Hey, look everybody, Catfight!

Okay, so there’s not an actual fight going on in this photograph, featured in the New York Post, but the message is that these two ladies (Megan Fox and Angelina Jolie) are engaged in a war, alright — a war of how smokin’ HOT they are, or are perceived to be; of how old or young they are; and, of course, how much of a “bad girl” each is. Below the picture of them squaring off in this Battle of the Babes, we are treated to bullet-pointed analysis of their tattoos, significant others, age, best quotes, ancestry and professional accolades, searching for ways in which the two are different from and alike one another, and using those differences or sameness to create an illusion of friction, competition, judgment and controversy.

I mean, isn’t that the trash media’s job summed up, right there? The Post epitomizes it, obviously, as does the Daily Mail here in the UK. I wouldn’t line my cat’s litter tray with either, personally, not least because I once read that misogyny can be contracted through direct physical contact with it, especially when soaked in urine.

The Boston Herald, not wanting to be left out of the Catfight! stakes decided it would be fun to pit the “Octomom” (Nadya Suleman) against Kate Gosseling of “Jon and Kate Plus Eight” fame (a popular US tv show about a couple with 8 kids, for those who haen’t a clue who I’m talking about) and stir up some trouble between the two.

And so and on and so on, ad nauseum. Examples of woman versus woman Catfights! can be found every day, in multiple media outlets (not just the tabloids) across the world. I’ve asked myself why this is and while many people’s first instinct is to say (or at least think) that women are just petty and bitchy like that, I know better. I know that Catfights! are our culture’s way of keeping women otherwise occupied while the men behind the curtain pull all the strings and make all the laws that will keep us at each other’s throats for another century.

I’ve often heard a sentiment expressed that women are each other’s worst enemies, not men. When we fuss and stress out about how we look before going out on the town, our fellas roll their eyes and say we’re being silly, that no one will care what we wear or how we look. They love us for who we are, as individuals. We are told that the only reason we care is that other women care — that they will be judging our clothes, our hair and makeup, our topics of conversation, the way we laugh, what we order from the bar.
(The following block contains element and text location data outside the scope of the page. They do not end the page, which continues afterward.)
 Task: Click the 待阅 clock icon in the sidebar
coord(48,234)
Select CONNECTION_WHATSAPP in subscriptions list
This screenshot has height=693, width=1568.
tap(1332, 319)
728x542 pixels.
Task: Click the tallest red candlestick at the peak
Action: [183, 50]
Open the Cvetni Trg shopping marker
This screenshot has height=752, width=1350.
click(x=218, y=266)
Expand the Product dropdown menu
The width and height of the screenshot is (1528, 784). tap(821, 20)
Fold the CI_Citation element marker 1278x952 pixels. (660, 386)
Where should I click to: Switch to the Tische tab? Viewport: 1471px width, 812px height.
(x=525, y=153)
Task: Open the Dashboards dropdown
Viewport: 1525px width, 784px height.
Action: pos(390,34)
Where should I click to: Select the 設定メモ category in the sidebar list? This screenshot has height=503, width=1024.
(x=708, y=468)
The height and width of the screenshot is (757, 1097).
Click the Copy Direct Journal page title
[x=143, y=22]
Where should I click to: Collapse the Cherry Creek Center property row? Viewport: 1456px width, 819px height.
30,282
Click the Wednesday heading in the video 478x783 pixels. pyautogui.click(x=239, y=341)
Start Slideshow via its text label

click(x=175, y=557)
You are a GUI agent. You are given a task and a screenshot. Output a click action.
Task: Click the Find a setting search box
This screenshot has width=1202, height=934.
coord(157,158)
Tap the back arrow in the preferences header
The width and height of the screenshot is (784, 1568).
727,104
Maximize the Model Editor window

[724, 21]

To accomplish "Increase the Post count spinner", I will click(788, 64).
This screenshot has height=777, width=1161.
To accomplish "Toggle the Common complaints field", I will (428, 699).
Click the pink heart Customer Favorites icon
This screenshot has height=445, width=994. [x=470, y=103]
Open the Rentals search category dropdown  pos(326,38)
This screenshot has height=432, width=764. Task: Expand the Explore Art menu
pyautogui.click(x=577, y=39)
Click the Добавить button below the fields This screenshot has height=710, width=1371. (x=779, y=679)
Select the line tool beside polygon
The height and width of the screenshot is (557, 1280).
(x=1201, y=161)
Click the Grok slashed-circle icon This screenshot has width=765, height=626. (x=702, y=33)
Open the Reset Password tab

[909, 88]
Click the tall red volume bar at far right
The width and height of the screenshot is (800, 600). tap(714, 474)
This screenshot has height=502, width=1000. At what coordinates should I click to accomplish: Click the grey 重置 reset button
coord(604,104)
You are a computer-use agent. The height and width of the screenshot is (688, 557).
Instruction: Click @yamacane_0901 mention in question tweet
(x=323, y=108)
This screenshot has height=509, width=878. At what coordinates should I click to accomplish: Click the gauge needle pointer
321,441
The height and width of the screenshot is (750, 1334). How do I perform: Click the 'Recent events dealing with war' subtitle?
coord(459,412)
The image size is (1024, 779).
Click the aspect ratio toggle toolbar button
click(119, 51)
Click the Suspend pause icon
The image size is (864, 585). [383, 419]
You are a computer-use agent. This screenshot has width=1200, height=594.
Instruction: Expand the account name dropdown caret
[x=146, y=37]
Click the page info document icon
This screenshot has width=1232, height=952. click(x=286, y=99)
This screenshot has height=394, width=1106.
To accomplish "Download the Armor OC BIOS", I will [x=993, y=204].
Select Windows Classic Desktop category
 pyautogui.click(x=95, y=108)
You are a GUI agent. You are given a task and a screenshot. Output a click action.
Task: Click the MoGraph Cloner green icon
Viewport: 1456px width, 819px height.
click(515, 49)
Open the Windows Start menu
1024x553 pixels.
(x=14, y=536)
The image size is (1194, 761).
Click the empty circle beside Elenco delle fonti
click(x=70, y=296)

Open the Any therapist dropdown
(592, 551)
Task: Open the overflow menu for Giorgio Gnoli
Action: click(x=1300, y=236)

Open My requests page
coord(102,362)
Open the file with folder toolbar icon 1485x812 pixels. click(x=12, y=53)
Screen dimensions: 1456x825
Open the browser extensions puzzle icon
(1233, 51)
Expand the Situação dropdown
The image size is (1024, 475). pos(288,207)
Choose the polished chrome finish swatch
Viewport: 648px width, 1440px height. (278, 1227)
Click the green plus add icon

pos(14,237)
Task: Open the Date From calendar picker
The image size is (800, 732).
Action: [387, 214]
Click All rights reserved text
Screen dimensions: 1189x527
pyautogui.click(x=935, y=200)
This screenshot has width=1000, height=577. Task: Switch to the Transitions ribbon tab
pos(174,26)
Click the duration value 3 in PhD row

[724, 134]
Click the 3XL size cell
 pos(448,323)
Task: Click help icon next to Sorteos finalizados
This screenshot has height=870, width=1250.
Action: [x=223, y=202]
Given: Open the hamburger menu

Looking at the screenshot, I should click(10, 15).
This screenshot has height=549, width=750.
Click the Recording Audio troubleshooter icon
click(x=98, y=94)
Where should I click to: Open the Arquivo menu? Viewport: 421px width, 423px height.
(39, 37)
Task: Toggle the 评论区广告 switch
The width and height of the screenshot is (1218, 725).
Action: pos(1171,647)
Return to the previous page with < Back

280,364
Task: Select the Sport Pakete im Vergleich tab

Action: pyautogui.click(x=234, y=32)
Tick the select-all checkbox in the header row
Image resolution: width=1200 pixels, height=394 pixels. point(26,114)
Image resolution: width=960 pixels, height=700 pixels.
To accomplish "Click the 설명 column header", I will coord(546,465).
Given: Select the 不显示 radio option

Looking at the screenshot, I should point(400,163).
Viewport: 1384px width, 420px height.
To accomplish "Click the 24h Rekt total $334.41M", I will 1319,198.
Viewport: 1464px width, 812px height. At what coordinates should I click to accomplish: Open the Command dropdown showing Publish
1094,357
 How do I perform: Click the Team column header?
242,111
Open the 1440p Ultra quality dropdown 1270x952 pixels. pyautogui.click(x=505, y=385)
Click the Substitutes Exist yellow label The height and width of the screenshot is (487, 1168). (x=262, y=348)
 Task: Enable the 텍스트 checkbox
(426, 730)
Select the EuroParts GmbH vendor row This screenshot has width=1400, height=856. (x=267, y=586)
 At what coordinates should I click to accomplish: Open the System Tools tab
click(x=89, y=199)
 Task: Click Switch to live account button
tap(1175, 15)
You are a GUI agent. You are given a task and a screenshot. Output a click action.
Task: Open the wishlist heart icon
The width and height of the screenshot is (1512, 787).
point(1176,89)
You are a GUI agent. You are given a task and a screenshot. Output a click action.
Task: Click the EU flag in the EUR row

In a way, they’re right. We do try to please other women and care what they think, as much as we might not like to admit it. But competition and shallow judgment among us is not some biological norm, it’s not the way we were “wired.”

The only reason we care so much what other females think is because we know that they will have read the same magazines full of ads for diet pills and stories on the latest fashions, heard the same sexist jokes, seen the same beer commercials, worked with the same chauvinists and interalized all of the ways, both large and small, that our society marginalizes, belittles and objectifies women. And we know that if we’ve been suckered into worrying about how we look and how we behave every time we leave the house, other women will have too.

Because we’ve been conditioned to base our sense of identity on our public image, what other choice do we have? It’s a rare, extremely self-assured woman who doesn’t mold herself into what others think she should be and instead into what she was destined to become. Take, for example, the “Mommy Wars.” It is a myth that they were created by, run for the benefit of or perpetuated by mothers who revel in judging other women for their differing choices, to make themselves feel better about theirs. Make no mistake — we did not create this war, oh no. Why would we strike the match that burns us? There is nothing for us to gain by wasting time and energy on tearing each other down. We’re all busy enough as it is, right? So if I don’t have a vested interest in making you feel bad about yourself and you don’t have a vested interest in making me feel bad about myself, what the hell are we doing on this faux battleground? It’s like invading a country and then finding it had no weapons of mass destruction after all.

But as we know, even when weapons are not found, one or both sides will feel they’ve come too far to quit outright. And so we press on, heaping more misguided bullshit on top of the pile threatening to break us. We can’t see the forest for the trees now and it’s easier to blame something else instead: each other, politics, religion, idealism, feminism…

We avoid talking about the ways in which our choices have empowered us as mothers or what has worked for our families fear of being accused of harboring a superiority complex or inflicting guilt upon those who made different choices or had different circumstances. We draw lines in the sand between those of us who have had children and those of us who haven’t. Even amongst feminists, we have been put into neat little boxes (or, more accurately, waves) to keep us separate, divided and anything but united. Because the powers that be know that if we were to ever break out of our boxes, tear down the walls dividing us, burn the straw man fallacies and advance as one unwavering, unmoldable mass, it would be like King Kong crashing through New York. Thousands would flee their homes, running in fear from the hairy-legged fembots seeking to destroy mankind by putting a W-O in front of it. Or, at least that’s what some people and organizations would like everyone to think.

When the claws have been retracted and the fur has stopped flying, I think we’ll all see exactly who or what was behind the Catfight! concept…and it won’t be wearing a skirt.